By Sister Marian Thérèse Arroyo

By Christ’s blood we were redeemed, our sins forgiven. With perfect wisdom and insight God freely displayed the mystery of what was always intended: a plan for the fullness of time to unite the entire universe through Christ.

Ephesians 7-10

Jesus is risen! Alleluia! Alleluia! Alleluia!

Just a few months ago we rejoiced and celebrated the incarnate birth of Christ “when the fullness of time had come” (Galatians 4:4). Baptized into the Paschal mystery of Christ, we are washed by the immensity of God’s self-giving love and are swept into God’s victory over sin and death for all time. I am grateful for the Liturgical Year of the Church as it affords us the opportunity to immerse ourselves in the life and mission of Jesus Christ and grow in it.  

I love how the movie series The Chosen depicts Jewish life in Apostolic times. The long-awaited arrival of the Messiah was imbedded deep in the collective consciousness of the Jewish people as expressed in their prayer and ritual. They had their ideas about freedom from the oppressive control of the Roman Empire. “The Chosen” offers visual and auditory insights into the interpersonal and group dynamic between Jesus, his disciples, and the context of their synodal reality.

If Jesus was born in the fullness of time more than 2 millennia ago, are we still living “in the fullness of time”?

Each year we journey into the desert experience of Lent. Within it, we engage in a myriad of Lenten sacrifices and practices. Fresh dimensions of fasting and abstinence develop as we are mindful to act intentionally with kindness and compassion in our day-to-day response to the plight of people within our household, our families, our Institute and Church, the distressed suffering, and the dying.

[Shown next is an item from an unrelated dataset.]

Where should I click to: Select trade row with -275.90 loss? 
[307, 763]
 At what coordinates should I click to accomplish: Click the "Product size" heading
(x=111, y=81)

The desert allows us to open ourselves up to engage in the deepest, most private conversations with God. Turning over all our struggles to God in faith takes time. It teaches us to take the time to peel off those scales of pride and indifference from our eyes that keep us from “seeing the light”. A few months ago, I had my cataracts removed. Everything appeared brighter and could be seen with more clarity. However, even with 20/20 vision, it is still not perfect. It takes time “to see” as God sees.

The seasons of Lent and Easter call us to renew our purpose, our mission, our covenant with God. When we participate in the passion and death of Christ our Savior, we pray to come out alive, maybe transfigured and transformed at Easter. Conversion is lifelong.

“It is accomplished” has just begun.  

Each year, Easter marks the arrival of the springtime of our lives, yet another opportunity to start afresh, beginning anew. It’s almost like taking a shower, or coming out of confession, being reconciled, putting on fresh clean clothes after a nice bath. It is the joy and relief of letting go and letting God be in control of our lives. It is the joy of learning something new and being inspired by it.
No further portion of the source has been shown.